* The request
Please rewrite every line below in full, shifting each number in the coordinates by -133 and leaving out the pictures.
**** Dataset entries ****
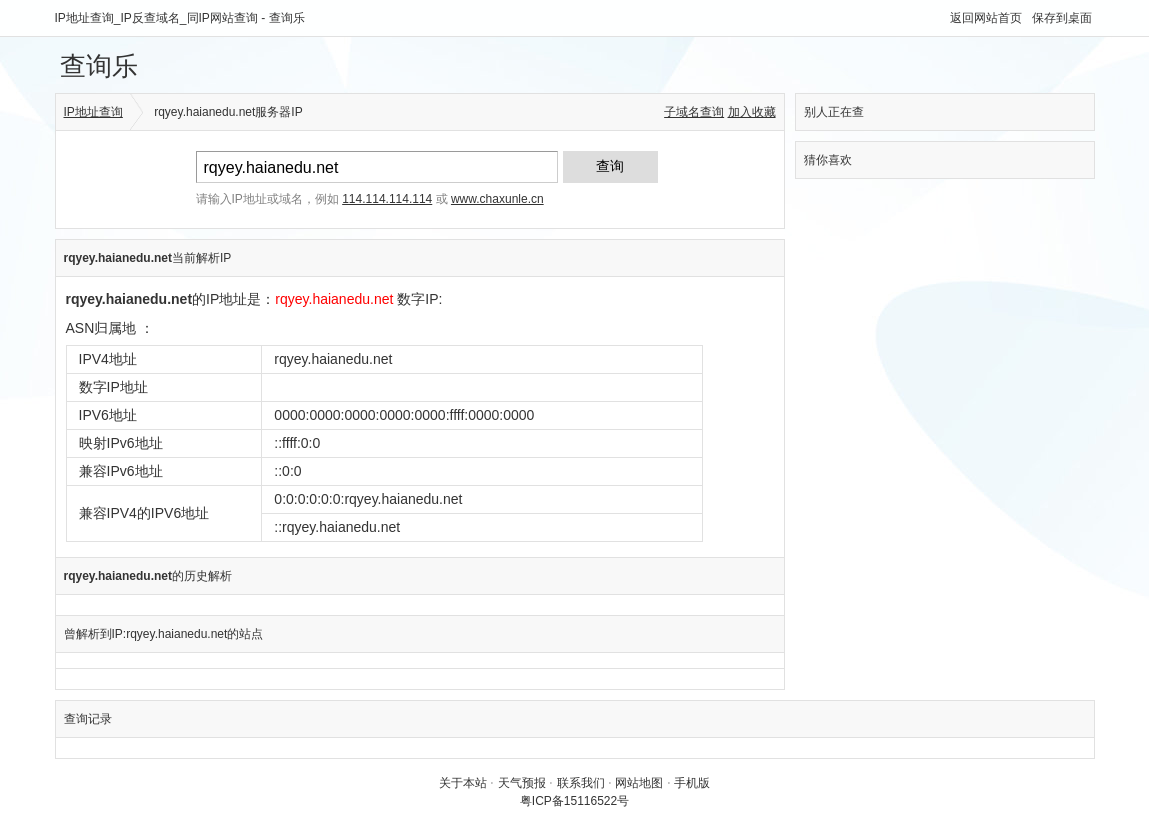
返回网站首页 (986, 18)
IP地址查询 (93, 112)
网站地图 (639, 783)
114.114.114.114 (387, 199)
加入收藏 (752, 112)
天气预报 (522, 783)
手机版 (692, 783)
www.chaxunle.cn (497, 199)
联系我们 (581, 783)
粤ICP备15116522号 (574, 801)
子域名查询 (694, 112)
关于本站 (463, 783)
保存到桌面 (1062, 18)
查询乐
****
* Exercise response
返回网站首页 (853, -115)
IP地址查询 (-40, -21)
网站地图 (506, 650)
114.114.114.114 (254, 66)
加入收藏 (619, -21)
天气预报 (389, 650)
手机版 (559, 650)
www.chaxunle.cn (364, 66)
联系我们 (448, 650)
粤ICP备15116522号 (441, 668)
子域名查询 (561, -21)
关于本站 (330, 650)
保存到桌面 (929, -115)
查询乐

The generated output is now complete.